Friday, September 14, 2018

Does David Lynch 'Dune' deserve cinematic redemption?

I am unabashed diehard David Lynch fan (his strange, Donald Trump sympathetic comments aside) and so like a lot of other cinephiles, I have cautiously tried to embrace his one foray into blockbuster filmmaking -- 1984's Dune.

The first time I tried to watch it, I found it thoroughly incomprehensible and couldn't finish it. The second time I was  somewhat arrested by the visuals, but still dumbfounded.

But then I hunkered down and actually read Frank Herbert's Dune, the classic sci-fi novel Lynch was attempting to adapt, a work that is widely beloved but also infamously dense, complicated and hard to adapt both visually and verbally.

I must say that seeing the movie with the book so fresh in my mind was the absolute best way to experience it -- and for the first time I found the film much more engaging and compelling.

I know Lynch has disowned it, bemoaning the fact that he did not have final cut and wasn't able to make the film he wanted to make.
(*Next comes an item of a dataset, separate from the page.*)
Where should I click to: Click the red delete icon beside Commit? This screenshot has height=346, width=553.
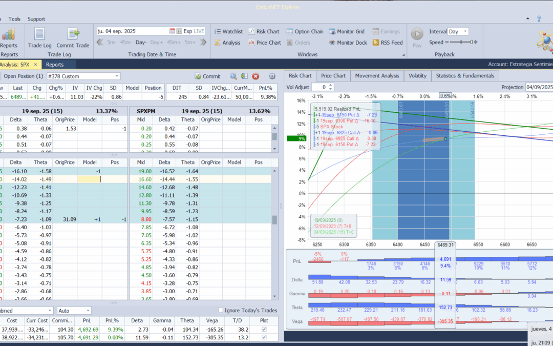pyautogui.click(x=256, y=76)
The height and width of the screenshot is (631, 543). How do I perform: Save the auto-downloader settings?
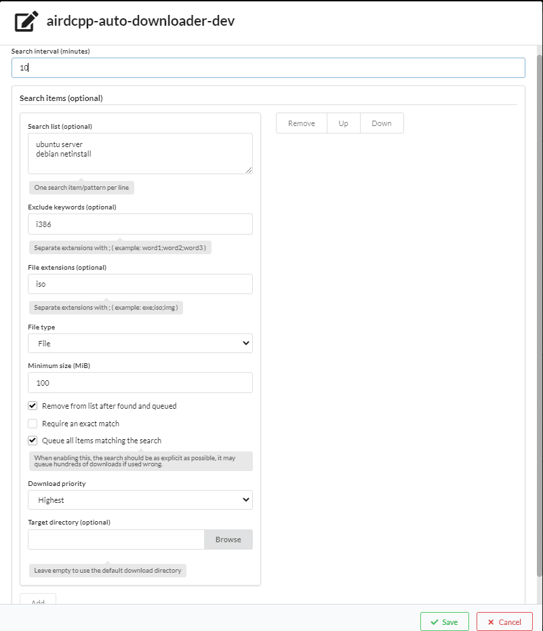pos(444,622)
Of his ten feature films, it is almost always ranked as his worst by most critics, with this film's defenders largely seen as little more than eccentric contrarians.

Well, count me among that latter group. This is a surprisingly faithful adaptation -- it's almost akin to being Lynch's Spartacus -- and it has a really striking visual palette. Sure, some of the effects don't hold up great (most 1984 effects don't) but many do -- and the set design, costumes and make-up are largely spectacular and feel authentic in terms of the worlds the book conveyed.
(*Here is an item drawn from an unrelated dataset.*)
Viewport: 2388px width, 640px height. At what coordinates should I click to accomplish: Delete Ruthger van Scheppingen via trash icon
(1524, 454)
I can see how it all feels totally obtuse and confusing to someone who hasn't read the book -- this film is almost like an anti-Star Wars, it's humorless, grimy, and slow-paced. It's so heavily influenced by the book's unique world-building that it's almost as if it's in another language even though the sterling cast is speaking English clearly.

For at least the first half, the movie is a pretty arresting sci-fi epic that captures the spirit and much of the narrative of the book but the running time only allows for so much plotting and it starts to feel like it suffers from trying to stuff in too much. Although, I will say, his intentionally disgusting take on the infamous villain Baron Harkonnen has launched some hilarious anti-Trump memes.
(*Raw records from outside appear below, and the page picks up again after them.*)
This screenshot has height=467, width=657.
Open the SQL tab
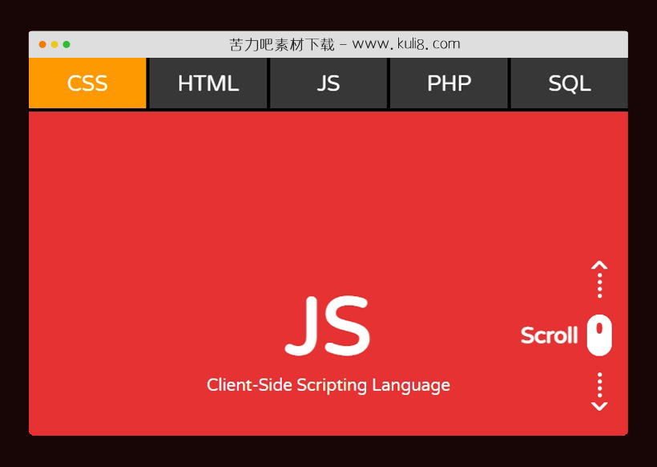pos(569,83)
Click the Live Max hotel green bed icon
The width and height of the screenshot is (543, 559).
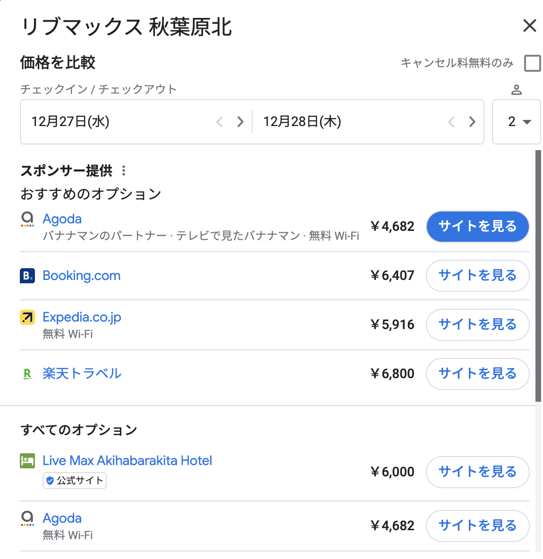coord(27,461)
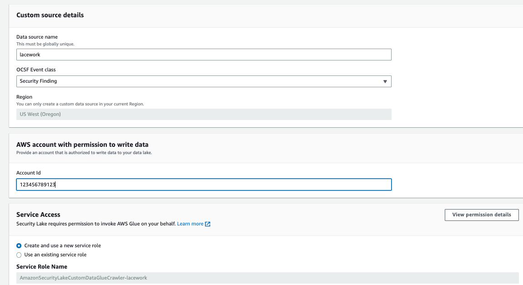
Task: Click the external link icon beside Learn more
Action: [x=208, y=223]
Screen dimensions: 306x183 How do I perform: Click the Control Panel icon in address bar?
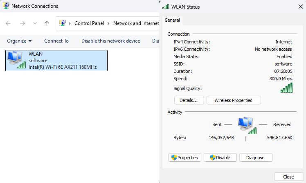pos(63,23)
The recent, acclaimed documentary Jodorowsky's Dune has cemented the idea in many cinephiles minds that director Alejandro Jodorowsky's expensive, long-planned version of this film (shelved in the late 1970s) would have been the definitive take on this material, but there's no reason to presume that.

Having just read the book I do think there's material there for a great film but it needs to be both streamlined and made more accessible, without of course completely disregarding the universe the narrative takes great pains to create -- this is no small feat for any filmmaker.

Director Denis Villeneuve (Blade Runner 2049, Arrival) has been vocal about wanting to take this behemoth on and I think he has the chops to do it. He definitely has proven his adeptness with thinking people's sci-fi, big budgets and eye-popping visuals.

I do think however, that Lynch's version should not be so contemptuously dismissed -- it has a lot of virtues and it nothing else, it helped introduce the director to many iconic members of what would become something of a stock company of actors, including MacLachlan, who has become both a Lynch muse and surrogate for decades now.

It's disappointing box office performance and relative lack of a directorial stamp (although there are plenty Lynchian moments in this movie) have probably doomed this version of Dune's reputation forever, but it's just a different kind of sci-fi film than we were accustomed to then and now -- more baroque and stilted -- a style I found fascinating, but which I can see alienating a lot of viewers.

That being said, the book isn't for everyone either.

Ironically, Lynch was approached to direct Return of the Jedi by George Lucas the year before this movie was released, and it's fun to contemplate what he might have done with the finale to that classic trilogy. Dune demonstrates the challenge of marrying his sensibility with what is supposed to be a rousing adventure, but the result is not so much a mess and an intriguing misfire.